- Endgame DVD cover
- Directed by: Alex Jones
- Written by: Alex Jones
- Produced by: Alex Jones
- Narrated by: Alex Jones
- Edited by: Alex Jones Rob Jacobson
- Music by: Graham Reynolds
- Production companies: Magnolia Management Alex Jones Productions
- Distributed by: Disinformation Company (2007 US DVD)
- Release date: November 1, 2007;
- Running time: 139 minutes
- Country: United States
- Language: English

= Endgame (2007 film) =

Endgame: Blueprint for Global Enslavement is a 2007 documentary film directed by Alex Jones. The film explores various conspiracy theories, focusing on the idea that a secretive elite group is working towards establishing a New World Order to achieve global control and enslavement. It discusses topics such as eugenics, population control, and the loss of national sovereignty, and it presents historical and contemporary events as evidence supporting these theories. The film combines interviews, archival footage, and Jones' commentary to argue that global institutions and powerful individuals are manipulating political and economic systems for their benefit at the expense of individual freedoms and national independence.

==Content==
In the film, Alex Jones presents his claim of a eugenics-obsessed group leading the world, whose mission is the elimination of most of the Earth's population and the enslavement of the remainder.
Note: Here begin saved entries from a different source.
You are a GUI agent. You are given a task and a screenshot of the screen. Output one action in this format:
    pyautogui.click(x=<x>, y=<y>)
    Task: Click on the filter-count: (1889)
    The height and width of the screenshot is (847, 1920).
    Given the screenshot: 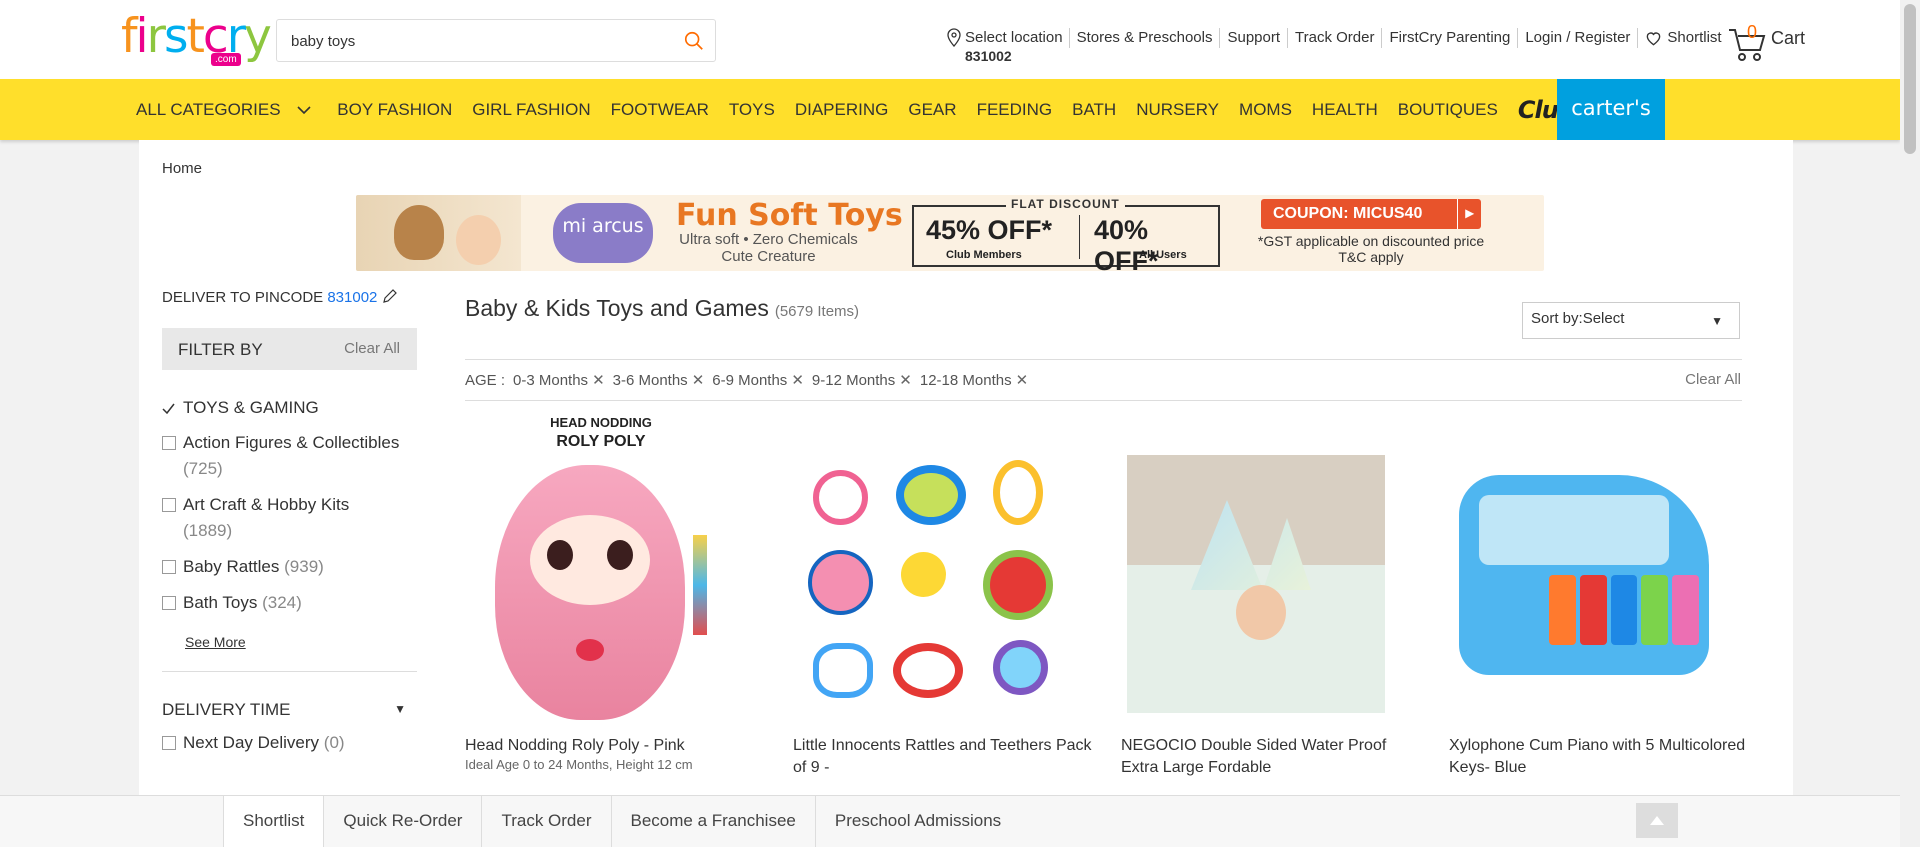 What is the action you would take?
    pyautogui.click(x=208, y=530)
He claims that an international network has been "steering planetary affairs for hundreds of years." and that fundamental theories of eugenics are used by governments as a form of control.

==Cast==
- Jim Tucker
- Daniel Estulin
- Alex Jones
- Rob Jacobson

==Critical reception==

Glenn Erickson of DVD Talk wrote that the film is "so obnoxious and pernicious, it's scary", and found that "Endgame instead sells a wild and moronic conspiracy fantasy with something to offer every malcontent and paranoid on the planet." The Courier Online described it as, "...conspiracy ridden... written and directed by professional nutter Alex Jones."